FIGs. 6A-C depict a laboratory- scale 3D printed prototype for the real-world application of the microneedle-based sensing platform for the finger-prick blood extraction-free intradermal protein biomarkers detection. The 3D-printed device allows for the subject to safely and comfortably prick his own finger, followed by the performance of the rapid and straightforward ex-dermal dissociation-based detection and quantification of the protein biomarkers of interest.
The presented blood extraction-free microneedle sensing platform provides an enormous conceptual leap in the field of medical diagnosis in general and POC medical diagnosis in particular. These fields are currently dominated by time-consuming invasive and extensive high- volume blood extraction and manipulation steps, performed mainly by professional medical staff at centralized facilities. The application of the microneedle-embedded chemically-modified nanostructure arrays of the present embodiments allows the simultaneous intradermal penetration and in-skin capillary blood-based biomarkers quantitative sampling and detection.
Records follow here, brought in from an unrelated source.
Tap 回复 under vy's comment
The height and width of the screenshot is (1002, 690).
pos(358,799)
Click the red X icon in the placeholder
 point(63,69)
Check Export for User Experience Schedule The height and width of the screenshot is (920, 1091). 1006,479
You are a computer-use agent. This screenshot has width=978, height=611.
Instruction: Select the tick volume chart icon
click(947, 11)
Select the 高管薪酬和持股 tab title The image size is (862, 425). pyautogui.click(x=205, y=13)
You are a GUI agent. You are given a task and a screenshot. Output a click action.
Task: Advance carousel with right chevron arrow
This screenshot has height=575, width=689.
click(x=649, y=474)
This ultimate POC platform combines prominently advantageous attributes such as minimally-invasiveness, blood sample extraction-free, and samples manipulation-free requirements, clinically relevant high sensitivity and specificity, sensing accuracy, rapid detection turnover of under three minutes, multiplexing capabilities for the detection of multiple protein biomarkers based on a single-prick single-chip direct approach. Conclusions
This Example described a microneedle-embedded nanostructure array for the intradermal, minimally-invasive, and blood extraction-free platform for the clinical POC multiplexed detection of proteins biomarkers. The microneedle device of the present embodiments requires no extraction and ex-body manipulation procedures of large-volume venous blood samples, which is currently ordinary in all diagnostic tests.
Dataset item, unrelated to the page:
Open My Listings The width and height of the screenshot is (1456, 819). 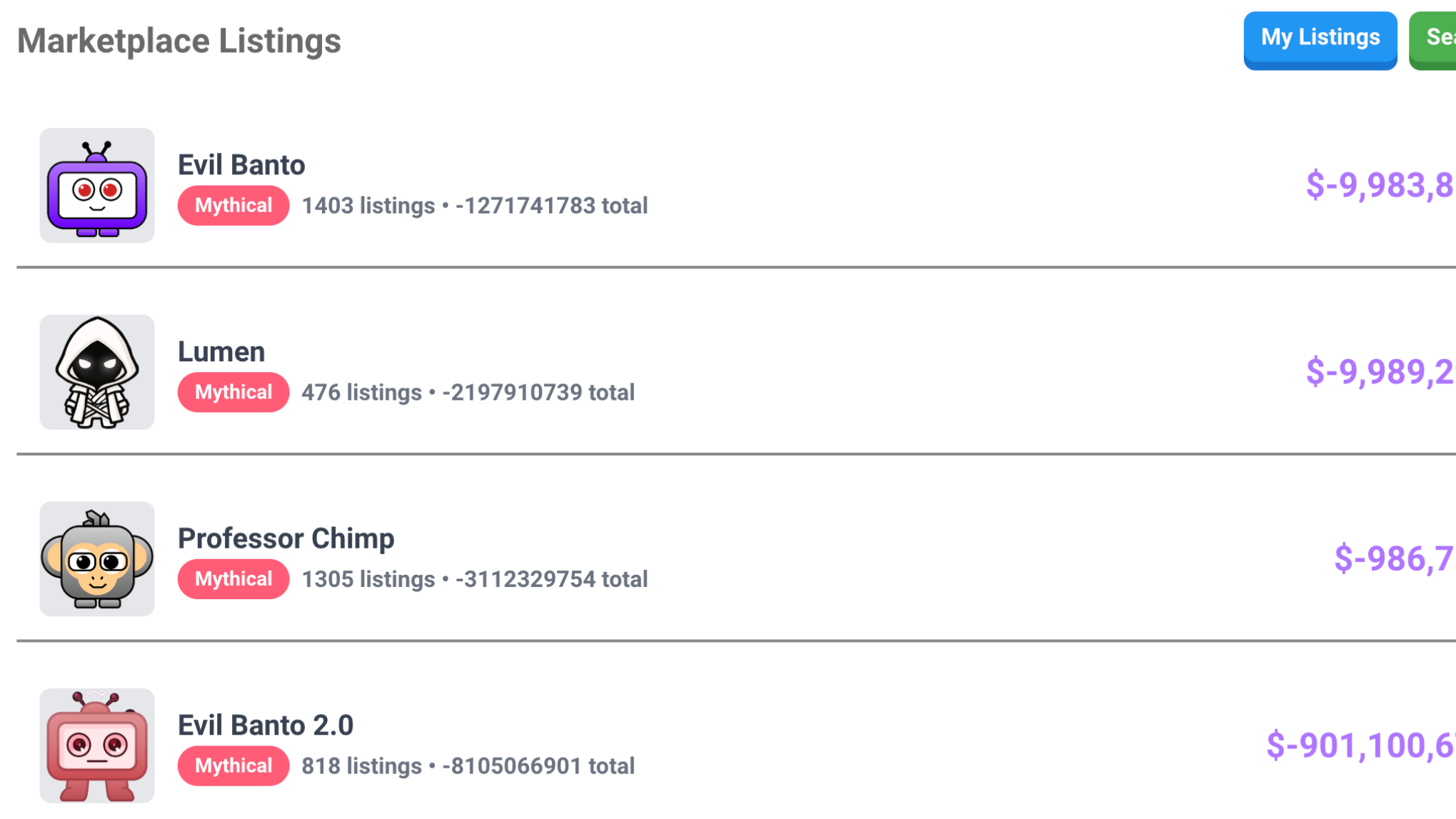tap(1320, 40)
The microneedle device of the present embodiments allows the direct intradermal probing of the prick-triggered capillary blood pool formed by the microneedle in the puncture site, preferably only a few hundreds of nanoliters in volume, and the concomitant in-skin quantitative capturing of the protein biomarkers of interest, followed by the microneedle removal and ex-vivo biomarkers levels quantification.
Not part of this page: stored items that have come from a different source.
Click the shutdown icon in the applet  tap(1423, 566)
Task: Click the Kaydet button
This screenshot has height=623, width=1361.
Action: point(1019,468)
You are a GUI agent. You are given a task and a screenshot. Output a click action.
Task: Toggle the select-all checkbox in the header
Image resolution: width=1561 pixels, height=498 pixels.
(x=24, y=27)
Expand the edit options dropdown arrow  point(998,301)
The microneedle of the present embodiments is preferably at least 1mm length, and was shown to provide a nearly 100% success rate of reaching blood capillaries after each insertion event.
The microneedle device of the present embodiments has a micrometers -high SU-8-based open window structure which is useful for the physical protection of the molecular recognition layer. This protecting window allows skin penetration without the wiping off effect of the antibody recognition layer on the active sensing area. Still, this open window lets the fast and complete wetting of the sensing area when surrounded by the pricking-triggered capillary blood pool, thus allowing the free in-skin interaction of the embedded nanodevices sensing array with the surrounding blood sample.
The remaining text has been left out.